Brainchip Research Institute, Perth 6000, Australia.
School of Engineering, Edith Cowan University, Joondalup 6027, Australia.
Sensors (Basel). 2022 Jan 7;22(2):440. doi: 10.3390/s22020440.
Current developments in artificial olfactory systems, also known as electronic nose (e-nose) systems, have benefited from advanced machine learning techniques that have significantly improved the conditioning and processing of multivariate feature-rich sensor data. These advancements are complemented by the application of bioinspired algorithms and architectures based on findings from neurophysiological studies focusing on the biological olfactory pathway. The application of spiking neural networks (SNNs), and concepts from neuromorphic engineering in general, are one of the key factors that has led to the design and development of efficient bioinspired e-nose systems. However, only a limited number of studies have focused on deploying these models on a natively event-driven hardware platform that exploits the benefits of neuromorphic implementation, such as ultra-low-power consumption and real-time processing, for simplified integration in a portable e-nose system. In this paper, we extend our previously reported neuromorphic encoding and classification approach to a real-world dataset that consists of sensor responses from a commercial e-nose system when exposed to eight different types of malts. We show that the proposed SNN-based classifier was able to deliver 97% accurate classification results at a maximum latency of 0.4 ms per inference with a power consumption of less than 1 mW when deployed on neuromorphic hardware. One of the key advantages of the proposed neuromorphic architecture is that the entire functionality, including pre-processing, event encoding, and classification, can be mapped on the neuromorphic system-on-a-chip (NSoC) to develop power-efficient and highly-accurate real-time e-nose systems.
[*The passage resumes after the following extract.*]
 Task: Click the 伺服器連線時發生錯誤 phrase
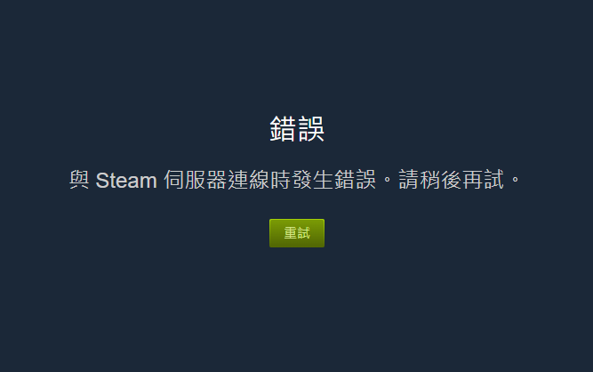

当前,人工嗅觉系统(也称为电子鼻(e-nose)系统)的发展得益于先进的机器学习技术,这些技术极大地改善了多元特征丰富传感器数据的调节和处理。这些进展得到了基于神经生理学研究中对生物嗅觉途径的发现的生物启发算法和架构的应用的补充。应用尖峰神经网络(SNN),以及神经形态工程中的一般概念,是导致设计和开发高效的生物启发型电子鼻系统的关键因素之一。然而,只有少数研究专注于在利用神经形态实现的超低功耗和实时处理等优势的本地事件驱动硬件平台上部署这些模型,以简化在便携式电子鼻系统中的集成。在本文中,我们将我们之前报告的神经形态编码和分类方法扩展到一个真实世界的数据集,该数据集由商业电子鼻系统在暴露于八种不同类型麦芽时的传感器响应组成。我们表明,所提出的基于 SNN 的分类器能够在神经形态硬件上部署时以每推理 0.4 毫秒的最大延迟提供 97%的准确分类结果,功耗小于 1mW。所提出的神经形态架构的一个关键优势是,整个功能,包括预处理、事件编码和分类,都可以映射到神经形态系统级芯片(NSoC)上,以开发节能且高度准确的实时电子鼻系统。